Correlation coefficient

from Wikipedia, the free encyclopedia

The correlation coefficient, also known as the product-moment correlation, is a measure of the degree of the linear relationship between two at least interval-scaled features , which does not depend on the units of measurement and is therefore dimensionless. It can assume values ​​between and . With a value of (or ) there is a completely positive (or negative) linear relationship between the characteristics under consideration. If the correlation coefficient has the value , then the two features are not linearly related at all. However, regardless of this, they can depend on one another in a non-linear manner. The correlation coefficient is therefore not a suitable measure for the (pure) stochastic dependence on features. The square of the correlation coefficient represents the coefficient of determination . The correlation coefficient was first used by the British naturalist Sir Francis Galton (1822-1911) in the 1870s. Karl Pearson finally provided a formal mathematical justification for the correlation coefficient. Since it was popularized by Auguste Bravais and Pearson, the correlation coefficient is also called the Pearson correlation or Bravais-Pearson correlation .

Depending on whether the linear relationship between simultaneous measured values ​​of two different characteristics or that between measured values ​​of a single characteristic that differ over time is considered, one speaks of either cross-correlation or cross- autocorrelation (see also time series analysis ).

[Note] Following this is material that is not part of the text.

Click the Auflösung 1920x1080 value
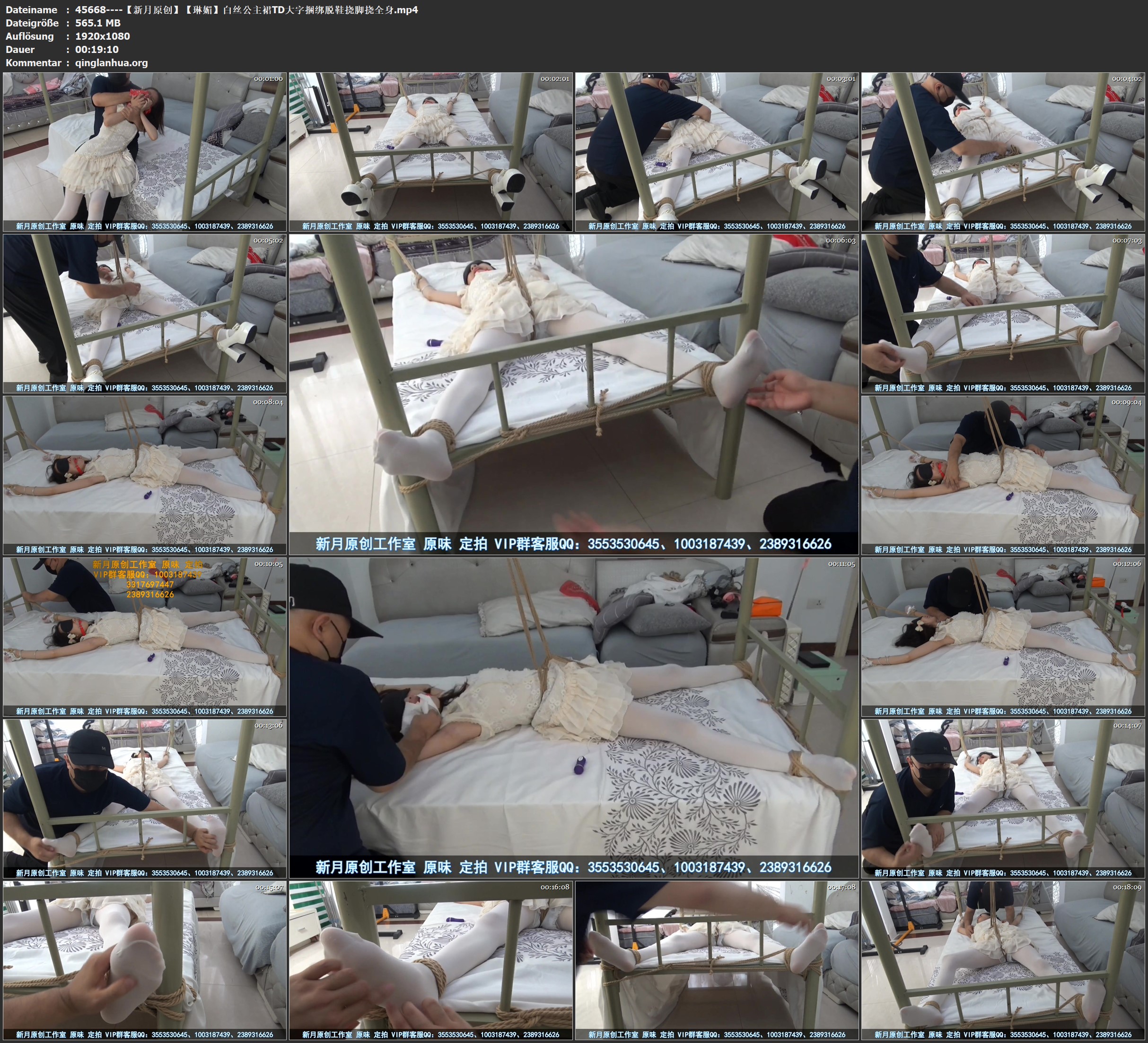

Correlation coefficients were developed several times - as already by Ferdinand Tönnies  - today that of Pearson is generally used.

Definitions

Correlation coefficient for random variables

construction

As a starting point for the construction of the correlation coefficient for two random variables and consider the two standardized random variables (related to the standard deviation) and . The covariance of these standardized random variables results from the set for linear transformations of covariances through

.

The correlation coefficient can be understood as the covariance of the standardized random variables and .

definition

For two square integrable random variables and each with a positive standard deviation or and covariance , the correlation coefficient (Pearson's measure of correlation coefficient) is defined by:

.

This correlation coefficient is also called the population correlation coefficient . By defining the stochastic variance and covariance , the correlation coefficient for random variables can also be represented as follows

,

where represents the expected value .

Furthermore, they are called uncorrelated if applies. For positive and that is exactly the case when is. If they are independent , then they are also uncorrelated; the converse is generally not true.

estimate

In the context of inductive statistics , one is interested in an unbiased estimate of the correlation coefficient of the population . Therefore, unbiased estimates of the variances and covariance are inserted into the population correlation coefficient formula . This leads to the sample correlation coefficient :

.

Empirical correlation coefficient

Let be a two-dimensional sample of two cardinally scaled features with the empirical means and the sub-samples  and . Furthermore, for the empirical variances and the partial samples, the following applies . Then the empirical correlation coefficient - analogous to the correlation coefficient for random variables, except that instead of the theoretical moments, the empirical covariance and the empirical variances - are defined by:

Different values ​​of the correlation coefficient

Here is the sum of the squared deviations and the sum of the deviation products .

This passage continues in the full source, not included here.